### **Problem Statement: Do states with higher chronic disease burden and higher hospital readmissions also have higher inpatient treatment costs?**

- Working on a Population Health Financial Impact Analysis, using three major U.S. healthcare datasets (CMS + HRRP + CDC) to explore how population health outcomes relate to financial and hospital performance metrics.
- https://data.cms.gov/ (CMS Datasets)
- https://data.cms.gov/ (HRRP Dataset)
- https://chronicdata.cdc.gov/ (Chronic Dataset)
- Studying the relationship between population health, readmissions, and costs 
- Goal is state-level comparison (e.g., “Which states are expensive and unhealthy?”),

### SUMMARY
WHAT I HAVE DONE HERE IS, CLEANED THE DATASETS AND MADE IT READY FOR MERGE.
**Kept only the most recent year for the CDI as the CMS data is of 2023 and the hrrp data is from 2020 to 2023**

### 1. **FINANCIAL DATA: cms_state**
    HERE, I HAVE ONLY FETCHED THE COLUMNS WHICH ARE USEFUL LIKE:
- Rndrng_Prvdr_State_Abrvtn (Provider State)
- DRG_Desc (DRG Definition)
- Tot_Dschrgs (Total Discharges)
- Avg_Submtd_Cvrd_Chrg	(Average Covered Charges)
- Avg_Tot_Pymt_Amt (Average Total Payments)
- Avg_Mdcr_Pymt_Amt (Average payment from Medicare)
  
We filtered the CMS dataset to keep only chronic disease-related DRGs (Heart Failure, COPD, Diabetes),
these align with HRRP readmission categories.
Then, we aggregated by state using **weighted averages based on the number of discharges.**
This ensures each state’s cost measures reflect its hospital activity volume, giving fair comparisons across states. 

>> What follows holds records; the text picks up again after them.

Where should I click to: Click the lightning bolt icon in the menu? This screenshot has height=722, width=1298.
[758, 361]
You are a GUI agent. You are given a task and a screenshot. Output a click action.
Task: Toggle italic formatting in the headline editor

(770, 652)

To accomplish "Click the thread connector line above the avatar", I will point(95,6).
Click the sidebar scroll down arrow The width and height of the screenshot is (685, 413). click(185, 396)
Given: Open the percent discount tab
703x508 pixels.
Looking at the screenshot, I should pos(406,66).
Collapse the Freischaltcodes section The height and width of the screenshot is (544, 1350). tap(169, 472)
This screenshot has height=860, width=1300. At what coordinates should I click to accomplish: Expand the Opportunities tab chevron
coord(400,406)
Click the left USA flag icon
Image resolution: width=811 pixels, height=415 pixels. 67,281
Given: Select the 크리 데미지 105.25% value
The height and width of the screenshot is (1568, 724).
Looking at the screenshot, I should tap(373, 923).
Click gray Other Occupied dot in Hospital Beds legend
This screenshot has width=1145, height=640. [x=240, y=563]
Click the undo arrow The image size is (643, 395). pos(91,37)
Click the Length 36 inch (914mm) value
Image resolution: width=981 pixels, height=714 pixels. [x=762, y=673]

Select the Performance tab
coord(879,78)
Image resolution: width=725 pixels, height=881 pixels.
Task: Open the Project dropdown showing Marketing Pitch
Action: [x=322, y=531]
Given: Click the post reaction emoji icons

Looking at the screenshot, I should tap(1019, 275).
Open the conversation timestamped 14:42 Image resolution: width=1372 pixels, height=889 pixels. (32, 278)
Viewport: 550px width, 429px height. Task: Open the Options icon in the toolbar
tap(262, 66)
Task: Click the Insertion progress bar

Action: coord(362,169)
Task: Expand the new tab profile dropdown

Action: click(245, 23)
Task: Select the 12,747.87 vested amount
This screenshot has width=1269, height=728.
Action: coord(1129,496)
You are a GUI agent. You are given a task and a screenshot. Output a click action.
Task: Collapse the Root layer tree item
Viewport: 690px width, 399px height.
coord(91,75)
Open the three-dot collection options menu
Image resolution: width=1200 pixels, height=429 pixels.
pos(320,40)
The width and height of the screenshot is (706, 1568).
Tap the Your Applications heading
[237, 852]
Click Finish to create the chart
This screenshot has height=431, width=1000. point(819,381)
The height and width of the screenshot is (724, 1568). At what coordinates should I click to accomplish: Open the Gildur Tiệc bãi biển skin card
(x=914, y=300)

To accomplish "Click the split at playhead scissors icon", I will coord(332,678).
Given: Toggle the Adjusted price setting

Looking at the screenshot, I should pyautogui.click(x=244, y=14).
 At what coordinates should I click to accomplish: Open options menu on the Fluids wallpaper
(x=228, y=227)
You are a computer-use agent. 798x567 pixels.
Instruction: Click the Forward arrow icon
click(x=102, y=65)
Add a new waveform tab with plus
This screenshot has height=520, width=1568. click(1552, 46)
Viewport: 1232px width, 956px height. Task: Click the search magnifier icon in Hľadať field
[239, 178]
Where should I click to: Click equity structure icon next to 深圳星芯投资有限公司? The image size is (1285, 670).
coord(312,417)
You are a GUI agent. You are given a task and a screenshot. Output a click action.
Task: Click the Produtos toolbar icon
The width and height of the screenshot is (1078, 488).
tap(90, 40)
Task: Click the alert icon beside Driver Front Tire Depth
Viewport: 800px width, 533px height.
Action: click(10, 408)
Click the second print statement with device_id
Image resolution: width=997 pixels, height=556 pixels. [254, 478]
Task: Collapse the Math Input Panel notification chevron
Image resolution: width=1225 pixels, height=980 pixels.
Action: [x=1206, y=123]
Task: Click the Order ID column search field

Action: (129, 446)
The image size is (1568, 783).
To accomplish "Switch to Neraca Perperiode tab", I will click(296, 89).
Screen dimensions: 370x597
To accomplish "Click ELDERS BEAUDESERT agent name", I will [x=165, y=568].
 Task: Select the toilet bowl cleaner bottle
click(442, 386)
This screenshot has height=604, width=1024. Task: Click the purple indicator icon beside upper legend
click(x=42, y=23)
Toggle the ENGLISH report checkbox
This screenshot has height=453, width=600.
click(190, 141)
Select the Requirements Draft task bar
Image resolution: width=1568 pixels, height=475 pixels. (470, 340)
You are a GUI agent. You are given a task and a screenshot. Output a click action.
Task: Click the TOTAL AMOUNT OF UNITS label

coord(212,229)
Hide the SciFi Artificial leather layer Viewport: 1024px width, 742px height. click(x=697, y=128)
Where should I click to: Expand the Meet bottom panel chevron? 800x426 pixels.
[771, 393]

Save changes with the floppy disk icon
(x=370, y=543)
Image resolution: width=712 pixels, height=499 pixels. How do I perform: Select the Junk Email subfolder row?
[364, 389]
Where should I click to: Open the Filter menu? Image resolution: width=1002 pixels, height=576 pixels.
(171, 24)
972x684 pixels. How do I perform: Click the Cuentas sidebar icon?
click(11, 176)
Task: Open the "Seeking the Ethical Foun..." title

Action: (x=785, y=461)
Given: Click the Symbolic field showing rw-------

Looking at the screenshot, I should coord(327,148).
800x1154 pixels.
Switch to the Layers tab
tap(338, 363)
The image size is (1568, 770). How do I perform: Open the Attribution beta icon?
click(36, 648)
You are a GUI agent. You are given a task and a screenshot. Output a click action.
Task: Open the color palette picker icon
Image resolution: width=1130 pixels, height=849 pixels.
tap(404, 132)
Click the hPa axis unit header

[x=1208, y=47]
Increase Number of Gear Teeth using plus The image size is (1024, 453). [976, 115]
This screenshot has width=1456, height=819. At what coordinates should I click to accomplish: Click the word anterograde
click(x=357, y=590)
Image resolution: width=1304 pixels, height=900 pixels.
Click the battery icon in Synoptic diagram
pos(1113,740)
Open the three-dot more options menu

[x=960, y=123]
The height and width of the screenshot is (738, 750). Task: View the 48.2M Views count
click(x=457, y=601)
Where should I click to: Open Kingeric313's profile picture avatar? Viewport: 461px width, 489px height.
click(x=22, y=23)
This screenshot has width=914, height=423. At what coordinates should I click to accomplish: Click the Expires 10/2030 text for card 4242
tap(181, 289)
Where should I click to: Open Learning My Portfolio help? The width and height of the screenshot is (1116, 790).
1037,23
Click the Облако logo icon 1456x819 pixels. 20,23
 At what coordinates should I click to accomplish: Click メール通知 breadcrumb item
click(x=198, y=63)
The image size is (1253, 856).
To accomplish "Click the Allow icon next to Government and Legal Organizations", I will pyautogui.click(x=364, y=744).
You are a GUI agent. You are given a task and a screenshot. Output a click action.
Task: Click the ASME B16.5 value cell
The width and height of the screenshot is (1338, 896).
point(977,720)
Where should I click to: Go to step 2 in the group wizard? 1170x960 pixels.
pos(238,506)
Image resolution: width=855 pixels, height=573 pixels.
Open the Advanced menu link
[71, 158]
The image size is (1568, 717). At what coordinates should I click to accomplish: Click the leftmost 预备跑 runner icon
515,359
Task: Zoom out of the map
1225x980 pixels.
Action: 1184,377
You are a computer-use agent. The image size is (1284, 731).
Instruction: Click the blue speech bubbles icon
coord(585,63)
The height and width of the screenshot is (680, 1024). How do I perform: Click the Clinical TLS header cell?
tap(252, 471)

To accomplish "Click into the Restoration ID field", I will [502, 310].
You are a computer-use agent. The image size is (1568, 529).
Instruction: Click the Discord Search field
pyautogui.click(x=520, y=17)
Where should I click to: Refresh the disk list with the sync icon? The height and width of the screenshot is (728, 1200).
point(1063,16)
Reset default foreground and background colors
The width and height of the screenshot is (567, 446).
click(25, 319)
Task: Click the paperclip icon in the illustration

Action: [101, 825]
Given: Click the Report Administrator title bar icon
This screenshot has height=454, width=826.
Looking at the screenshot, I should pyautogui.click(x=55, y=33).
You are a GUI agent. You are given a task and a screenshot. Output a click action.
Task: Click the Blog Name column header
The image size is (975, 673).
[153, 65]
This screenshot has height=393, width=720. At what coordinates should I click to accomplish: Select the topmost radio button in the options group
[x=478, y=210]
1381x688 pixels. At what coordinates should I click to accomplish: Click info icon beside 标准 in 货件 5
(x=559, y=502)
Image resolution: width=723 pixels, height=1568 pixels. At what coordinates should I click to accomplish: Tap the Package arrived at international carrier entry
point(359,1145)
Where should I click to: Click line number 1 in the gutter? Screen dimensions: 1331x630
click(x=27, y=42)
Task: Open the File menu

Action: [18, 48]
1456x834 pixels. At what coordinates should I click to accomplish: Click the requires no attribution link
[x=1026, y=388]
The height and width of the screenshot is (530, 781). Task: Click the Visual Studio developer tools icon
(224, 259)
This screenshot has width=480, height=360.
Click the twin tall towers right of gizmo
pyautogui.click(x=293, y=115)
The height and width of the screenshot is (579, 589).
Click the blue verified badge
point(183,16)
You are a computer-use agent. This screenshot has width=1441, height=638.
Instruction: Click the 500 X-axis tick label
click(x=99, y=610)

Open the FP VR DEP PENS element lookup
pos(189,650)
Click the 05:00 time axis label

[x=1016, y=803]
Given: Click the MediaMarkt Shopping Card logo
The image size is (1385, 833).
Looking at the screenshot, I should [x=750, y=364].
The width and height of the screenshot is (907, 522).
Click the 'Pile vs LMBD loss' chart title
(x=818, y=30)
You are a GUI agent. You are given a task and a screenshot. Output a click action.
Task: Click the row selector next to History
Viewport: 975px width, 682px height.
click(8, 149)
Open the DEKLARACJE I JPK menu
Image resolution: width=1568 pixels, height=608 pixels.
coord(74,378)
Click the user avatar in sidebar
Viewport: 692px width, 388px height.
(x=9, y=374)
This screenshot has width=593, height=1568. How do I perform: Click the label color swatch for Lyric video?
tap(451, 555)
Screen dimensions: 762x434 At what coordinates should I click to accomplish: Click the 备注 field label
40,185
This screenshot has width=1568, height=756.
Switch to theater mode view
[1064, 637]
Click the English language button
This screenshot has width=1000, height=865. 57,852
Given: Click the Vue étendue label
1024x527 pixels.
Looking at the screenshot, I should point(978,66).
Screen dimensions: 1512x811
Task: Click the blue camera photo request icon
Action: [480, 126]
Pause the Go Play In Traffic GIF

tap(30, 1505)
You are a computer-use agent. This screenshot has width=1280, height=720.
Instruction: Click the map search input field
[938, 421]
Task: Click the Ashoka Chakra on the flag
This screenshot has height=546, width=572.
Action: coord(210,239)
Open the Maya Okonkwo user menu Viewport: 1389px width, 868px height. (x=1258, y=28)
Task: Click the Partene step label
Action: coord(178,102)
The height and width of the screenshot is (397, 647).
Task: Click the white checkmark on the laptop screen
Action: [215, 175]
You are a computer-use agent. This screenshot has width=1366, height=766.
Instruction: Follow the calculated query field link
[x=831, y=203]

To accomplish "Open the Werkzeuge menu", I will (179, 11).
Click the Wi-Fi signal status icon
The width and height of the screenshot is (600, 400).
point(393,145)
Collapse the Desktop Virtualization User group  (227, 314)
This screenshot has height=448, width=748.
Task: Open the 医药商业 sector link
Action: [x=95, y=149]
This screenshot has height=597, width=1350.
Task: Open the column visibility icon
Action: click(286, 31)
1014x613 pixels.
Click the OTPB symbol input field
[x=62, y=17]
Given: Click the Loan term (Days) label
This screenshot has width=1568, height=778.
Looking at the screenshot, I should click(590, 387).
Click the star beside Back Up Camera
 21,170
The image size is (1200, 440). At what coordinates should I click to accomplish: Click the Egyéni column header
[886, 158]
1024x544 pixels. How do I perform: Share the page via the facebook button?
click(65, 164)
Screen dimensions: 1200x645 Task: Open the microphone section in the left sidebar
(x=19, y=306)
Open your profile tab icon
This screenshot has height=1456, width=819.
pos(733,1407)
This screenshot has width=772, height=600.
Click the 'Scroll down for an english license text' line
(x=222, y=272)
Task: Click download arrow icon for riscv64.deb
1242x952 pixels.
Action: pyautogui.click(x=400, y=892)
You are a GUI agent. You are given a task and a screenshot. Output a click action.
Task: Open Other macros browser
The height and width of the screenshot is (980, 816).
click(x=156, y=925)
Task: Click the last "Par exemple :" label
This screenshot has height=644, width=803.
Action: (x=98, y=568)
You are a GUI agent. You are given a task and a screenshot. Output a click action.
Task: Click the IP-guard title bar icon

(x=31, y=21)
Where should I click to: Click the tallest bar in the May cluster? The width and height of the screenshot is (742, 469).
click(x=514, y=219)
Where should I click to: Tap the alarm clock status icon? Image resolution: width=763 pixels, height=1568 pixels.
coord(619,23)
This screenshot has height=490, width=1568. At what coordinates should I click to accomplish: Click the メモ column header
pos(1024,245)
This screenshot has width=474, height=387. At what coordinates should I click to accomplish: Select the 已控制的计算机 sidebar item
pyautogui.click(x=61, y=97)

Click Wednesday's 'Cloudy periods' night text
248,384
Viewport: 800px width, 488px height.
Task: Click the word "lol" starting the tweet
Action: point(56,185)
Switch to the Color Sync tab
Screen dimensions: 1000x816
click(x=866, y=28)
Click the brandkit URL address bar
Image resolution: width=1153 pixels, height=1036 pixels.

### 2. **CHRONIC DISEASE INDICATIOR : cdi_pivot**
 Preparing CDC Chronic Disease Indicators (CDI) Data

In this step, we filtered and cleaned the CDC Chronic Disease Indicators dataset to focus on four key chronic health conditions — **Diabetes, Cardiovascular Disease, and COPD** — across all available years.

We then:
- Selected only relevant columns (**State, Topic, DataValue, YearStart**)
- Converted all values to numeric by removing commas and percentage symbols
- Renamed columns for consistency (DataValue → Value, YearStart → Year)
- Kept latest year
  
**This cleaned dataset (cdi_filtered) allows us to analyze how chronic disease prevalence has changed over time in each state, forming the foundation for comparing health outcomes with hospital readmissions and financial costs.**

  

### 3. **READMISSION DATA: hrrp_state_summaryw**
      HERE, I HAVE ONLY FETCHED THE COLUMNS WHICH ARE USEFUL LIKE:
#### columns to keep
-  "Facility Name", 
-  "State",
-   "Measure Name",
-    "Predicted Readmission Rate", 
-    "Expected Readmission Rate",
-    "Excess Readmission Ratio", 
-    "Number of Discharges"
#### Keeping the chronic diseases which are more common
- "READM-30-HF",      # Heart Failure
- "READM-30-COPD",    # Chronic Obstructive Pulmonary Disease
-  "READM-30-DIABETES",# Diabetes



In [6]:
# See which states are missing from each dataset
print("States in CDI:", sorted(cdi_pivot['State'].unique()))
print("States in HRRP:", sorted(hrrp_state_summary['State'].unique()))
print("States in CMS:", sorted(cms_state['State'].unique()))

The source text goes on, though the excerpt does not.